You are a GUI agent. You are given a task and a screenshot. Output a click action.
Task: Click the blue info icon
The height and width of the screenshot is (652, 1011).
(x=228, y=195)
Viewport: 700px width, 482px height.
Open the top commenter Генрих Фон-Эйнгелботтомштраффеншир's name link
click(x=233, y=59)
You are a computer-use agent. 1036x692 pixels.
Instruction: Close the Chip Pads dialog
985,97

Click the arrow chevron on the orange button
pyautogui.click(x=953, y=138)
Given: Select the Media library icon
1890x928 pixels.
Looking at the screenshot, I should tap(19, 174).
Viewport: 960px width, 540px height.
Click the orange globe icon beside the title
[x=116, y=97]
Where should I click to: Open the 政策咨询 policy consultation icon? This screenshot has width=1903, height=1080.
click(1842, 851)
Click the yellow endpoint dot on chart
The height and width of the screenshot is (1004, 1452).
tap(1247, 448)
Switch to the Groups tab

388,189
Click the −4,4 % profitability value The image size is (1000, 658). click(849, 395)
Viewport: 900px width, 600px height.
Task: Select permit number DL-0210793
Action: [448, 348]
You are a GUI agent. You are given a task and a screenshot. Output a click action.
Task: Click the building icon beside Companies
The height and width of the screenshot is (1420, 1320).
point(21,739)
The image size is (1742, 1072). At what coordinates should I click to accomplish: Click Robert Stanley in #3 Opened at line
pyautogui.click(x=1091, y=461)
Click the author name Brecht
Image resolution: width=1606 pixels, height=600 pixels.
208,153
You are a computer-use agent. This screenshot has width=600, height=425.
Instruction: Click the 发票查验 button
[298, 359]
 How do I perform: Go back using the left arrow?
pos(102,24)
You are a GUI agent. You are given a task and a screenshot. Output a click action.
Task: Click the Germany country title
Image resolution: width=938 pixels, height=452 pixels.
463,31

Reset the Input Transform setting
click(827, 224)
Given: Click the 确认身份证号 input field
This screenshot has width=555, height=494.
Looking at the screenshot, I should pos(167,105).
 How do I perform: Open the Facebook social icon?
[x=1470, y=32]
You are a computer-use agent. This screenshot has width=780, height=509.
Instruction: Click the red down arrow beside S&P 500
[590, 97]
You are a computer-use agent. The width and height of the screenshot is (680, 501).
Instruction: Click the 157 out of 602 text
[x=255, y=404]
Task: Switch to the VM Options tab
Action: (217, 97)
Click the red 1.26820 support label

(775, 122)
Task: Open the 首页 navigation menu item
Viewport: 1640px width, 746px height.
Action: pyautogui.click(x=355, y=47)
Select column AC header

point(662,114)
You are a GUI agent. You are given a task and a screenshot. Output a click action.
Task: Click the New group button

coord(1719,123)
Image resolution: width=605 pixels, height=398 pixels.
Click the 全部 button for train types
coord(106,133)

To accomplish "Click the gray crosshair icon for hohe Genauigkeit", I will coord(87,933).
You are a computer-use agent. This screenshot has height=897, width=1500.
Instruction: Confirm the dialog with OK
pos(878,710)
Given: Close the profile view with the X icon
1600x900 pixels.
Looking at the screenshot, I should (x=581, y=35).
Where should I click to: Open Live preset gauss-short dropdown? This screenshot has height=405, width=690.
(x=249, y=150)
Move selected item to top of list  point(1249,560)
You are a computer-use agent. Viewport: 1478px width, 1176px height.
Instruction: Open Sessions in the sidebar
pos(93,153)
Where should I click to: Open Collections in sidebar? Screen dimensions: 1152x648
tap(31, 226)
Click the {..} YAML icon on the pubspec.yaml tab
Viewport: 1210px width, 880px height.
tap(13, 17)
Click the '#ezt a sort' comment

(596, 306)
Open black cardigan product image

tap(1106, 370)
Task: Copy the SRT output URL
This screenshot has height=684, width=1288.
__________
● **给定问题**
从含有“How do I perform: Open”的那一行开始，到含有“pos(878,710)”的那一行结束，把这一段逐行原样抄写出来，首尾两行都要包括。

● **已完成任务**
 How do I perform: Open the Facebook social icon?
[x=1470, y=32]
You are a computer-use agent. This screenshot has width=780, height=509.
Instruction: Click the red down arrow beside S&P 500
[590, 97]
You are a computer-use agent. The width and height of the screenshot is (680, 501).
Instruction: Click the 157 out of 602 text
[x=255, y=404]
Task: Switch to the VM Options tab
Action: (217, 97)
Click the red 1.26820 support label

(775, 122)
Task: Open the 首页 navigation menu item
Viewport: 1640px width, 746px height.
Action: pyautogui.click(x=355, y=47)
Select column AC header

point(662,114)
You are a GUI agent. You are given a task and a screenshot. Output a click action.
Task: Click the New group button

coord(1719,123)
Image resolution: width=605 pixels, height=398 pixels.
Click the 全部 button for train types
coord(106,133)

To accomplish "Click the gray crosshair icon for hohe Genauigkeit", I will coord(87,933).
You are a computer-use agent. This screenshot has height=897, width=1500.
Instruction: Confirm the dialog with OK
pos(878,710)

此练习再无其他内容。